Our well went down. Not for the first time. On day two of attempting to get our livestock watered, in the midst of trying to screw a specialty part onto the new pump, my husband asked if I could stop just standing around and do something. We were working over a 10-inch well casing…

Now, more often than not that would light my fuse. However, I could see it for what it was – a man with a lot of responsibility on his shoulders, and two days behind on his to-do list, working on a well he invested good time and money into making low maintenance and problem free.

It also struck my funny bone, which may speak to my mental state.

I’ve learned a few things working with men over the years, and I am now going to pass on a couple gems that may help make life easier in otherwise tense situations.

Let’s start with the standing around doing nothing issue. Most men, like my husband, are just venting frustration at the situation in general when they say such a thing. Usually. I say this assuming you aren’t reapplying a fake nail or eyelash in the pickup mirror in the midst of something like trying to get the well back up and running. If you are, you should be thankful if that’s all your husband said.

For those who are drug into these situations because you are his main help, one trick I’ve learned is to have something on your person that may, or may not, help solve the problem. Taking into consideration the weight and bulkiness of the item(s) relative to their ability to help.

My tool of choice in situations like water problems, vehicles, and old machinery is a crescent wrench. You can carry it along, and while it may not solve the problem, its ability to resize, and even act as a hammer if it isn’t the top shelf wrench and the situation is dire, means it may actually be what the issue calls for.

With cattle, I try to remember to toss a couple 16 gauge by ¾” needles and a paint stick in my pocket. Neither will weigh me down as I make that fuzzy-line-transition between the wife in charge of lunch to the hired man in charge of filling in for the dog left at home. Make sure you take the bulky crescent wrench out of your pocket on these days.

If we are building or repairing a structure, I grab my tape measure. Now, just to be clear, few women have ever had the “right” tape measure. It’s too short, feminine, cheap, potentially inaccurate, etc… However, most men are not above using it before they crawl off a rooftop or other precarious perch to locate their preferred tape measure. You also actually want a sub-par tape measure, because that is what keeps it from permanently disappearing from the house cupboard.

Other potentially useful item include but are not limited to: baling twine, wire, fencing pliers, regular pliers, a pocket knife, shovel, matches, screw drivers, tape, extra drill bits, money, and lunch.

Another thing is, when you’re sent to get parts, call before you leave town. I do not care if Tony behind the service desk is the top expert on John Deere balers in three states, and that your husband sent a list he wrote himself. Call him and casually mention what you picked up. Even if you know the parts by heart, and you have already corrected any errors, chewed on whoever messed up, or praised whoever put together just what you need. Just call. You don’t need the weight of responsibility that comes with just showing up with the wrong thing, or without the item that was remembered after you left home.

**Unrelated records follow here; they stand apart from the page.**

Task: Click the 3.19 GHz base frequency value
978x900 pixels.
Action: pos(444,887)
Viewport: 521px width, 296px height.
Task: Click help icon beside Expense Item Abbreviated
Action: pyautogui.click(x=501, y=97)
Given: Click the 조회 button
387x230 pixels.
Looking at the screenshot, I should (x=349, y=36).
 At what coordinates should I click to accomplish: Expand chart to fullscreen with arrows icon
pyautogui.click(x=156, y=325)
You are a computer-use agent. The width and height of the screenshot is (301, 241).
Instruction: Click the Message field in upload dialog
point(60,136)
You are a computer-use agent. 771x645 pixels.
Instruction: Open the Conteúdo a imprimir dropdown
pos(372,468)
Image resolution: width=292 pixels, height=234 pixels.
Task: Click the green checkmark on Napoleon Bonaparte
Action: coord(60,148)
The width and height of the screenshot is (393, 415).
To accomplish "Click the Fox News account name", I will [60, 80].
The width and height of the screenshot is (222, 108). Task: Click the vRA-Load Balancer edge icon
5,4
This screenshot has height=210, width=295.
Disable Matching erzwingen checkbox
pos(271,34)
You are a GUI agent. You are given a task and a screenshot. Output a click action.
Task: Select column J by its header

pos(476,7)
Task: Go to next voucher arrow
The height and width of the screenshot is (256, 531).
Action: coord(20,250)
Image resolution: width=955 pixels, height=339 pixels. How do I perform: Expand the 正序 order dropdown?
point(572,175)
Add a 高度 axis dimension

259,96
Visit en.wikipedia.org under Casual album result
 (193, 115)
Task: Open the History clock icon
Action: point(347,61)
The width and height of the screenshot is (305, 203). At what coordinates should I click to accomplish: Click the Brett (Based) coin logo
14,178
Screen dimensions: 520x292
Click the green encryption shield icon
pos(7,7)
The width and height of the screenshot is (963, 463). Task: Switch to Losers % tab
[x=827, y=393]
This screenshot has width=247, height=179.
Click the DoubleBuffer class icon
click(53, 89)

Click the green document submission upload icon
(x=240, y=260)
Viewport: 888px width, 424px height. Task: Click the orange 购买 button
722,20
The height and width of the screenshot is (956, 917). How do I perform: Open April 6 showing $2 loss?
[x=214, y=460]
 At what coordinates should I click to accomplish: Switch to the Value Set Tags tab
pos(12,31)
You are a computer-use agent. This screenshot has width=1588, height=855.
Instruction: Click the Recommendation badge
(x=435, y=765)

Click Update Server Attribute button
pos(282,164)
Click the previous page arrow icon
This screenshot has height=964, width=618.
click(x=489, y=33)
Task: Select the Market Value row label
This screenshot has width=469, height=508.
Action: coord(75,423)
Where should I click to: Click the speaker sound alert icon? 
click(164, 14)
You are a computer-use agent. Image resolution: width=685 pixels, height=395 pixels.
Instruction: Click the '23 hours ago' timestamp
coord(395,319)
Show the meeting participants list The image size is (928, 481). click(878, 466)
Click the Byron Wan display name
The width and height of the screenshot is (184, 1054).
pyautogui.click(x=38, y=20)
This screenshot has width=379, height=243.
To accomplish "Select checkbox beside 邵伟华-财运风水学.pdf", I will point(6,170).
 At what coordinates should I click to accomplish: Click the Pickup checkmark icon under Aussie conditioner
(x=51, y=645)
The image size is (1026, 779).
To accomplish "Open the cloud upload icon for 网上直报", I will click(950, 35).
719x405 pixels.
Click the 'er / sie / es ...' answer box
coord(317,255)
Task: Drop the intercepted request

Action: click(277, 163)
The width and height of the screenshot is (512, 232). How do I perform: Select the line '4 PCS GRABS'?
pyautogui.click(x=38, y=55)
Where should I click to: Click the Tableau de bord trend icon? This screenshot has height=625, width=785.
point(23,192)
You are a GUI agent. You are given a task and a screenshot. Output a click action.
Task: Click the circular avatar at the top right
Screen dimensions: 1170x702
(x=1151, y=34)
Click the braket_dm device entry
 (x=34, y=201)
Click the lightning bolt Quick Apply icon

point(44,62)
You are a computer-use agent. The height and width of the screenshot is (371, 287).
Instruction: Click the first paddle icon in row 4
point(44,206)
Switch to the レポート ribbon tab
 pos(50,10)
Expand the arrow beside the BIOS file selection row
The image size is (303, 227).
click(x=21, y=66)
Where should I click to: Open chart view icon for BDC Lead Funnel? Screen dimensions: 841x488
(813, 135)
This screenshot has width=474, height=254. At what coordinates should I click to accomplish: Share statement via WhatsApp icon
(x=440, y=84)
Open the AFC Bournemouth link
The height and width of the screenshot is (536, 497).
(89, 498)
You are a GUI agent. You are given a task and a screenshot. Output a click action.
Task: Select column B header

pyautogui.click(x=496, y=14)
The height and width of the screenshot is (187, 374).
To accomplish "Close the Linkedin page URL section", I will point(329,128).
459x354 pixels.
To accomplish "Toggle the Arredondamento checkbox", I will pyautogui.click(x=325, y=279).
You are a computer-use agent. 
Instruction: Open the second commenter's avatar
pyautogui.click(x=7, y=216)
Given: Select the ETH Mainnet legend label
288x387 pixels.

If you’re sent for parts across the yard, swing by the house and grab him a cup of coffee, or at our house, a cold Mountain Dew. Maybe a candy bar.

One of these days and/or situations is not the time to take on big, new tasks like driving and/or operating a new-to-you vehicle or piece of machinery. If he’s already teetering on the edge, sticking a load of hay on a side hill, flooding the ancient truck “everyone” knows you can only pump the gas pedal on three times when starting it, being blissfully ignorant of how to pull start something that doesn’t have brakes, or running an entire pen of share cattle through the old section of fence will not help anyone’s humor.

Back to the fuzzy line between wife and hired man. The hired man, or neighbor, gets to go to a separate home at night, while as the wife you have to live with the boss and find a way to pay for anything that gets broke. Think long-term as you make decisions, and ask yourself if attempting something new will shorten, or lengthen, the list of things burning at his temper.

Above all else, pray for your husband on these days, and in these situations.

Now, I have to grab a Mountain Dew, and my trusty crescent wrench and get back to it.